You can also specify a precise overview level to control the level of details, which is particuarly relevant in the case of OSM since the rendering depends on the scale :

$ gdalwarp frmt_wms_openstreetmap_tms.xml out.tif -t_srs EPSG:4326 \
  -r cubic -te -10 35 10 55 -overwrite -ts 1000 1000 -ovr 9

(Note: -ovr 9 is equivalent to OSM zoom level 8, since GDAL_overview_level = OSM_max_zoom_level - 1 - OSM_level, 9 = 18 - 1 - 8. )

With -ovr 9 (zoom level 8)

With -ovr 10 (zoom level 7)

With -ovr 11 (zoom level 6) or without any -ovr parameter

With -ovr 12 (zoom level 5)
(All above images are © OpenStreetMap contributors)

Overviews in warped VRT

GDAL advanced users will perhaps know the Virtual Raster (.vrt) format. There are several flavors of VRT files, one of them is the so-called "warped VRT", which can be produced by "gdalwarp -of VRT". This is an XML file that captures the name of the source dataset being warped and the parameters of the warping: output resolution, extent, dimensions, transformer used, etc... This can be convenient to do on-the-fly reprojection without needing to store the result of the reprojection. Similarly to regular warping, warped VRT can now make use of overviews of the source dataset to expose "implicit" overviews in the warped VRT dataset. Which make it possible to use warped VRT in a GIS viewer ith decent performance when zooming out. Among others, this will be  beneficial to QGIS that use the "auto-warped-VRT" mechanism when opening a raster that is not a "north-up" dataset.

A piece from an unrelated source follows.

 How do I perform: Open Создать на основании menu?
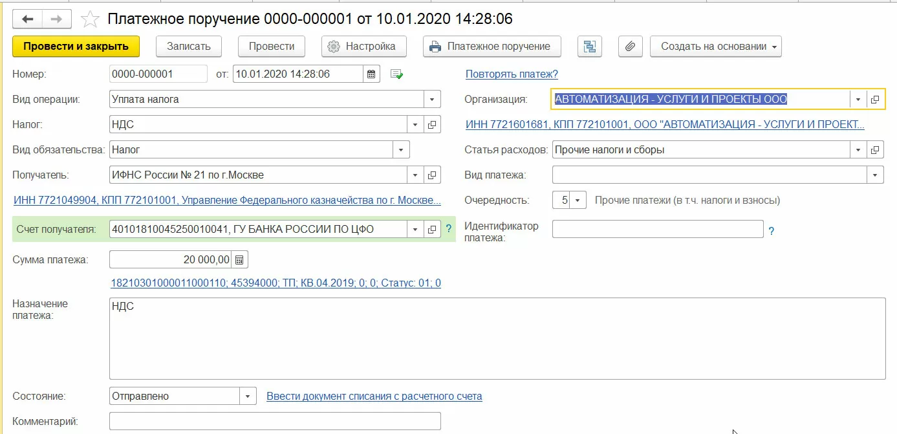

Still playing with our OpenStreetMap dataset, let's create a warped VRT around western Europe :

$ gdalwarp frmt_wms_openstreetmap_tms.xml out.vrt -t_srs EPSG:4326 \
  -r cubic -te -10 35 10 55 -overwrite -of VRT

We can see that the VRT now advertizes overviews :

$ gdalinfo out.vrt
Size is 4767192, 4767192
Band 1 Block=512x128 Type=Byte, ColorInterp=Red
  Overviews: 2383596x2383596, 1191798x1191798, 595899x595899,
             297950x297950, 148975x148975, 74487x74487,
             37244x37244, 18622x18622, 9311x9311, 4655x4655,
             2328x2328, 1164x1164, 582x582, 291x291, 145x145,
             73x73, 36x36, 18x18

I'd like to thank Koordinates and Land Information New Zealand for funding those improvements.